On 12 April 1876, fighters, dissatisfied with constant negotiation with the British, broke with their chiefs and attacked eight Christian villages in the Nadroga region. Governor Sir Arthur Hamilton Gordon declined to send in British Regulars or Sepoys and resolved to rely on the Fijian Armed Native Constabulary (ANC) to put down the Kai Colo. He also decided against merely sending a punitive expedition and sought to put the Kai Colo down in a proper war. The rebelling tribes were located in West Colo, the western half of the highlands. He planned for a force of 1,000, but the chiefs of Fiji contributed 2,000. On the 17th, Kai Colo fighters moved against the east bank of the Sigatoka River and north of Nadroga, burning Christian villages and killing five women and children. Between six to 20 men died defending the villages and five Kai Colo were killed. The strategy of the Kai Colo was to fight a guerrilla war across a wide front, and their tactic of burning towns rather than massacring inhabitants reflected the Fijian custom. Governor Gordon anticipated the same strategy to be used in reverse by British forces. He warned his officers, "I know you are fully aware of my abhorence [sic] of emptying the country by destruction of the towns. ... you will have to give me a very Strict account of every village burning.”

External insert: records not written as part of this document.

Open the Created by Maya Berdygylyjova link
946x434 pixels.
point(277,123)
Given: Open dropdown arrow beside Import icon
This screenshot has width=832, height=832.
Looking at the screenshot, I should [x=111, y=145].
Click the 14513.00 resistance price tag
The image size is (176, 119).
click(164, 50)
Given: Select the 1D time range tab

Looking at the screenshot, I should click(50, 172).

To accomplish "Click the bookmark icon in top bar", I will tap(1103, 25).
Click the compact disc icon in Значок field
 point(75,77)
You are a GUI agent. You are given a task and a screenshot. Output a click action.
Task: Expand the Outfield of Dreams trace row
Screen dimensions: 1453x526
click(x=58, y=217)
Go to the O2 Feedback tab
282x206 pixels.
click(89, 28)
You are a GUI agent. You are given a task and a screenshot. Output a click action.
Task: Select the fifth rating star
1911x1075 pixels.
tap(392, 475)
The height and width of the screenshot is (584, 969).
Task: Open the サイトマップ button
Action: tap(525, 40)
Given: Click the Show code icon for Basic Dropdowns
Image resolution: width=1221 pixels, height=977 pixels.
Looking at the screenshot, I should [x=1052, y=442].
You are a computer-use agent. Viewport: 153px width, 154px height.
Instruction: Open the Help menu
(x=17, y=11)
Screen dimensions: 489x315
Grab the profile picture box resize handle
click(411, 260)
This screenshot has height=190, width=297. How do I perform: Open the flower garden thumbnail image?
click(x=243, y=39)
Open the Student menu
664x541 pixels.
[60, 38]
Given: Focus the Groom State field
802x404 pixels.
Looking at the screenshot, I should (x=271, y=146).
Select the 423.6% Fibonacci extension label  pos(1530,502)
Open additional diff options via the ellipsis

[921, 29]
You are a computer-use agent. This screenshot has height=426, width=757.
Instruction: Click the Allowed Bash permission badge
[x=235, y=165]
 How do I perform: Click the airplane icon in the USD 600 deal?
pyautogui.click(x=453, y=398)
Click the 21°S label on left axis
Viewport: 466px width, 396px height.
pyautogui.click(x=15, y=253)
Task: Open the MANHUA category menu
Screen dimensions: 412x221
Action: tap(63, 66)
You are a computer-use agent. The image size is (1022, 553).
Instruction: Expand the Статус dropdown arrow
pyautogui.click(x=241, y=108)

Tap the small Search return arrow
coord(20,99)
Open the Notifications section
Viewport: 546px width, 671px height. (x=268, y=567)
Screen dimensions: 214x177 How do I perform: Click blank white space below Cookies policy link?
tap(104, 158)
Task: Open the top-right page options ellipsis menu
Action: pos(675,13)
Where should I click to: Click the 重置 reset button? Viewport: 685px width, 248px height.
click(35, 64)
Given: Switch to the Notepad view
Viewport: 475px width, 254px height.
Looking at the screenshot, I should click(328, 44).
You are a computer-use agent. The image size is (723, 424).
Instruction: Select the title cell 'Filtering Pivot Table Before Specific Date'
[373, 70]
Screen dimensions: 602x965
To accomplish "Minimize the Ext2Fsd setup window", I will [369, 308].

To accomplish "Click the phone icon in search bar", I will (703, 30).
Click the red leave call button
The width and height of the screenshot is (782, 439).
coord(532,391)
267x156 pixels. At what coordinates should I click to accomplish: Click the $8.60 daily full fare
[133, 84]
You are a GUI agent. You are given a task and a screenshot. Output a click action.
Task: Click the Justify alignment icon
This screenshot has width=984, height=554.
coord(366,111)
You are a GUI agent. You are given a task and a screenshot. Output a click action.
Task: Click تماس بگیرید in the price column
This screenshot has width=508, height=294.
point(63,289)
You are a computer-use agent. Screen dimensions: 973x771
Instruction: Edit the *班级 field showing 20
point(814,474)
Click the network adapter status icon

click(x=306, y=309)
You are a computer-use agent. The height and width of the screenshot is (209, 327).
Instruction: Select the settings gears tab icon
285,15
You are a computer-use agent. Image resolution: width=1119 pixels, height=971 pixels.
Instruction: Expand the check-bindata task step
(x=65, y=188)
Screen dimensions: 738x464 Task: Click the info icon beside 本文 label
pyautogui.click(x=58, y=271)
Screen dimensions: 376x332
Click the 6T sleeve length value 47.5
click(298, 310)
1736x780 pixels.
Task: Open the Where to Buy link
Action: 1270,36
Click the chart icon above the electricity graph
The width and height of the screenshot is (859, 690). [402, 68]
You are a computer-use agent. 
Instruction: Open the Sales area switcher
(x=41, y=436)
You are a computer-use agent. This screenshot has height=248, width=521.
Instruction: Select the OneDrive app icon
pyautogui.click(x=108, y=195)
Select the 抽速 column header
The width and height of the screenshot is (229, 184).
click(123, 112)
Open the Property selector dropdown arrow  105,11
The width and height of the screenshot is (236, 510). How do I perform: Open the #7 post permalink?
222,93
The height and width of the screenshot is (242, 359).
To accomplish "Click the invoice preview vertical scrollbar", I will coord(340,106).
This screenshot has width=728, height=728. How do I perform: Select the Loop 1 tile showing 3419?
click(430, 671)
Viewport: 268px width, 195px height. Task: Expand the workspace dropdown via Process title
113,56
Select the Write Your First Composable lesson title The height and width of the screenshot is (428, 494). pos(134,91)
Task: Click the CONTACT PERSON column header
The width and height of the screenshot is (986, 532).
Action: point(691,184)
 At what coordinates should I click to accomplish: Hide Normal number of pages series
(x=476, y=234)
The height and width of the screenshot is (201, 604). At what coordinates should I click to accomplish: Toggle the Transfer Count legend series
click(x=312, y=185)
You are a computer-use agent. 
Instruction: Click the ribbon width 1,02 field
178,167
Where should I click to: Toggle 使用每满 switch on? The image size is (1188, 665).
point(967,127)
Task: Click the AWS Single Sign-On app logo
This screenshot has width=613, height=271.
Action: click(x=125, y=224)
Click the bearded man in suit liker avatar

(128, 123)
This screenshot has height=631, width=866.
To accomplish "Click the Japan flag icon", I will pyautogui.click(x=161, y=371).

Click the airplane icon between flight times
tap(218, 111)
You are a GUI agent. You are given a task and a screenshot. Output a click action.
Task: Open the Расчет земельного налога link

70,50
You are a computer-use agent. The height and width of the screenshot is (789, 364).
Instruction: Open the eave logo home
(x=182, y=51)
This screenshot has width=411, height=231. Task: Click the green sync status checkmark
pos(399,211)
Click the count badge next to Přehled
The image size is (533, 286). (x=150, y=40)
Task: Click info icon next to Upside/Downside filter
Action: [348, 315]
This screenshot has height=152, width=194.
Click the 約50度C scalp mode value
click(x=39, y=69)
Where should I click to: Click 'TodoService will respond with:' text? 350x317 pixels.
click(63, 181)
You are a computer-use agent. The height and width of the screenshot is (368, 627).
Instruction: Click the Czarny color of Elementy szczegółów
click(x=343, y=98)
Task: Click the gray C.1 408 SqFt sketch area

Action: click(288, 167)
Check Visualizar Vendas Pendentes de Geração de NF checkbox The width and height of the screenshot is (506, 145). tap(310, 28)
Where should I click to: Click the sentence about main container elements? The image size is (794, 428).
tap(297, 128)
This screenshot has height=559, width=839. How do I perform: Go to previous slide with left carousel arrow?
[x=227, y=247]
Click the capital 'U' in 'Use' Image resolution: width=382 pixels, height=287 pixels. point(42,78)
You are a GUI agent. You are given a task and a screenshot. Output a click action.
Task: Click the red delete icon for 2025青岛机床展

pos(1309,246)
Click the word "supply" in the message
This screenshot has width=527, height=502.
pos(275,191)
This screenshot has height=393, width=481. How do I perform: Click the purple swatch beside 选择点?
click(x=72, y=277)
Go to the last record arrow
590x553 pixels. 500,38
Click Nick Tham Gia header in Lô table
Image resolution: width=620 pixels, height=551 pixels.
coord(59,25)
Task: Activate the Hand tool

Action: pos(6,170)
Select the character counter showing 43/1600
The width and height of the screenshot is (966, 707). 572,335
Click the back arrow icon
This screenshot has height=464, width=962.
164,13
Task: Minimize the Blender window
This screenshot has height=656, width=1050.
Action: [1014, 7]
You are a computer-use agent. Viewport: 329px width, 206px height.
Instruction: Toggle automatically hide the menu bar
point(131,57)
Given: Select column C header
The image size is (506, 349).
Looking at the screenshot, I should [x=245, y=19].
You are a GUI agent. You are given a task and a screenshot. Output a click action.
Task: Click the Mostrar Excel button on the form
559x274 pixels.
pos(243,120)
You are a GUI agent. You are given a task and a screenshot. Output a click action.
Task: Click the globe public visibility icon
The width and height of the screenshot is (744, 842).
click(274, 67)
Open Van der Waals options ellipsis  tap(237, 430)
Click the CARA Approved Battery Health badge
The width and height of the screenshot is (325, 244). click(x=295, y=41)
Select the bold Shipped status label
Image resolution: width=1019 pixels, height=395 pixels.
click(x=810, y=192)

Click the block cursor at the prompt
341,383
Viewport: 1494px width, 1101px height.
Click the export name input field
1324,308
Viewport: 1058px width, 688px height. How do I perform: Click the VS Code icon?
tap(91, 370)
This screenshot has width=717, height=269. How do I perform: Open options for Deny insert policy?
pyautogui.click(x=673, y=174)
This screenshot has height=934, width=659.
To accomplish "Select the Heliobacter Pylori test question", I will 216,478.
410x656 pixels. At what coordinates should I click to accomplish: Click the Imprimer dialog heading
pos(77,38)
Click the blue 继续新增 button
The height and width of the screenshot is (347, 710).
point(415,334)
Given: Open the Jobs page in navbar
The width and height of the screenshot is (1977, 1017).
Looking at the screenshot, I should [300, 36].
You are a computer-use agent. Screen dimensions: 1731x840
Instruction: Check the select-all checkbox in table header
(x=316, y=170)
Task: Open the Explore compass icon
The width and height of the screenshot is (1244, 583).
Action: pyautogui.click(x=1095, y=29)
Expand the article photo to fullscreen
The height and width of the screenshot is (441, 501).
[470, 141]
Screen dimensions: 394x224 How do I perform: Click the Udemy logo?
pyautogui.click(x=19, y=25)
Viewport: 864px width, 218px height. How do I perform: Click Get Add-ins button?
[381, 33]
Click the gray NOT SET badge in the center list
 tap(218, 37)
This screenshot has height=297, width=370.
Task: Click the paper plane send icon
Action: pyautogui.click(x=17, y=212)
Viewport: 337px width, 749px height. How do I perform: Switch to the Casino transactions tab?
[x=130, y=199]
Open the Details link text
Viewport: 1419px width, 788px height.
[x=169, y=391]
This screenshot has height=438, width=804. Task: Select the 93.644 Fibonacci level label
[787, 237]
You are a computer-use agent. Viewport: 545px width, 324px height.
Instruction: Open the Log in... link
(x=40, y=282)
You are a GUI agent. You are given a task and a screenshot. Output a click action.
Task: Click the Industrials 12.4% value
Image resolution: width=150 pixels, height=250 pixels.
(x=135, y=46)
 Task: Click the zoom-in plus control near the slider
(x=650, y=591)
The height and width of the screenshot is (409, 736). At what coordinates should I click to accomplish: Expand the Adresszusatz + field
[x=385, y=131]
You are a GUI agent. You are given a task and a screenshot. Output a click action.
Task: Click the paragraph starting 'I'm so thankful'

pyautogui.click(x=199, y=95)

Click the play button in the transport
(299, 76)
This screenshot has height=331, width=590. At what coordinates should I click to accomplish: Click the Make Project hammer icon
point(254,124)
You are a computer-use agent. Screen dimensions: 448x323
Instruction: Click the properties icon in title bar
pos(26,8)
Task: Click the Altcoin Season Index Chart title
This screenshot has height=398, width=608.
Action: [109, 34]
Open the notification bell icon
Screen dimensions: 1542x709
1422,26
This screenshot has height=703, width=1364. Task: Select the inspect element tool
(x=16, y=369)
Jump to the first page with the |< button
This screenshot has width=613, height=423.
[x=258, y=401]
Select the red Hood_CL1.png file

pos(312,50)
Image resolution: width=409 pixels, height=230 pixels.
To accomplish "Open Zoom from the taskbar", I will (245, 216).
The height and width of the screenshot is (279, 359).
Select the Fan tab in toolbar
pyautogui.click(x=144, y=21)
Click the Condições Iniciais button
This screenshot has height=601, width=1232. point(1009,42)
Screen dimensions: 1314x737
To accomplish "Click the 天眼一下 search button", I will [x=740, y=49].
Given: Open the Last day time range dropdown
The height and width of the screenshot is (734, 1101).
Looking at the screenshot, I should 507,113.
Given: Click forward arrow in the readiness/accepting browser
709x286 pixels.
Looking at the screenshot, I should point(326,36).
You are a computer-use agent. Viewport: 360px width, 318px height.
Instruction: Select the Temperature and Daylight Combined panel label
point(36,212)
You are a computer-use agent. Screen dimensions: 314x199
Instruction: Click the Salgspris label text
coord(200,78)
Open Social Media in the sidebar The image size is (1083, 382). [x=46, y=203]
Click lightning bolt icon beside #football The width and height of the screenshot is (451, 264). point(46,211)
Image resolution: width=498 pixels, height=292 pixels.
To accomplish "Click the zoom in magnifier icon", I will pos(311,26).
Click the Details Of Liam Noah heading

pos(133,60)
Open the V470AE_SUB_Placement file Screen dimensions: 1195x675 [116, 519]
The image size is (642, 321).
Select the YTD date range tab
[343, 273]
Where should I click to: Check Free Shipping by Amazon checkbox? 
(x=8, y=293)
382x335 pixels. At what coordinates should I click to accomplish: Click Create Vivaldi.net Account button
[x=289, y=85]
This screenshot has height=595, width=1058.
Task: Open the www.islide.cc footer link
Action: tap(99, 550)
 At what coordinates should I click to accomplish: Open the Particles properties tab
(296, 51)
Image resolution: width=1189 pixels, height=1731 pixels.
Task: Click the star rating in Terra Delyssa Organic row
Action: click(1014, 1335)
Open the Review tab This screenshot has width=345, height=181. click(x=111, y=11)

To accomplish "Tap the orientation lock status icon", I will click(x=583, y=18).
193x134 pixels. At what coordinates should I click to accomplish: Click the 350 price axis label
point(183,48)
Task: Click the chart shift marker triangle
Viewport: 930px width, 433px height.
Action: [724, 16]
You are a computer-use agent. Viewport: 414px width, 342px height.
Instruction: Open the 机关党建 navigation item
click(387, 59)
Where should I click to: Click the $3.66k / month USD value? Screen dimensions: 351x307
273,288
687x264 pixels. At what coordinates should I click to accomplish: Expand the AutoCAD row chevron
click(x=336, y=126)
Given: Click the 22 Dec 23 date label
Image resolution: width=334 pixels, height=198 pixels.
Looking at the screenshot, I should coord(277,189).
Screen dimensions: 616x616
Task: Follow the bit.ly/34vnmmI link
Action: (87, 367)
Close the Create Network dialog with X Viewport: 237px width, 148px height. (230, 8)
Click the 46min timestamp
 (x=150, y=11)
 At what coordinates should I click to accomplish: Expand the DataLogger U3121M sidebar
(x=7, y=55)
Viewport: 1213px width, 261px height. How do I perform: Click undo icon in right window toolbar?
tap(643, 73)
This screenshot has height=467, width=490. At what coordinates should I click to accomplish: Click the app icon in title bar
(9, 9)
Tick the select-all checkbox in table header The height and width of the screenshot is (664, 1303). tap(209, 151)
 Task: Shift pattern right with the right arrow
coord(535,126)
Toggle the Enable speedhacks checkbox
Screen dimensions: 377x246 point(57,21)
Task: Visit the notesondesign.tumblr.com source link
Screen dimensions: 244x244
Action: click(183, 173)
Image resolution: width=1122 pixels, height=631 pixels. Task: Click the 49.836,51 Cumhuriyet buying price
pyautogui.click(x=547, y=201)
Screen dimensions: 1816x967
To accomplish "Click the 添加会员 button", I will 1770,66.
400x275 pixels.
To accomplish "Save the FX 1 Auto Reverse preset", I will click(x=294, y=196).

At the outset of the war, Kai Colo were fought against by Christian Fijian tribes, like paramount chief (Kalevu) Luke Nakulanikoro of Nadroga, who seized and burnt several villages beginning on 18 April. Allied forces put Tatuba and Wala to siege on 24 April and eventually burnt them too. Governor Gordon dispatched his nephew Arthur J. Gordon to oversee the operations of Luke Nakulanikoro, but he only exercised nominal control over the chief. Meanwhile, the colonial garrison at Nasaucoko dispatched raids across the highlands to replenish their exhausted food stores. Ratu Luke had taken control of more than 1,000 soldiers and was rushed along to do an offensive because of limited food availability. His offensive burnt the villages of Bukutia and Koroivatuma and forced the Kai Colo into the subterranean fortress at Matanavatu, which was seen as impregnable. However, on 24 June, Ratu Luke's forces made their way into the caves, killing 38 and accepted the surrender of 1,200 Kai Colos, including many chiefs and a principal leader, Mundu.

In the north, Louis Knollys commanded 500 men. He found that most of the Kai Colo had already fled to the caves. He accepted the surrender of the Naqaqga tribe at Lobo ni Koro cave, despite having himself run out of ammunition. The final chief to surrender, Nasaqanivere, laid down his arms at the end of July.

===Aftermath===
Governor Gordon tried 70 Kai Colo men for crimes and executed 6. Nabisiki was also shot later, but for allegedly trying to escape. Fifty more warriors were tried, and twelve were executed. 120 were sentenced to hard labor and put in labor camps. Some non-combatants were allowed to return to rebuild their villages, but many areas in the highlands were ordered by Gordon to remain depopulated and in ruins. Gordon also constructed a military fortress, Fort Canarvon, at the headwaters of the Sigatoka River where a large contingent of soldiers were based to maintain British control. He renamed the Native Regiment, the Armed Native Constabulary to lessen its appearance of being a military force.

The highlands of western Viti Levu remained unchristianized as late as 1890, and the Tuka Movement of resistance took root in Fiji not long after the war.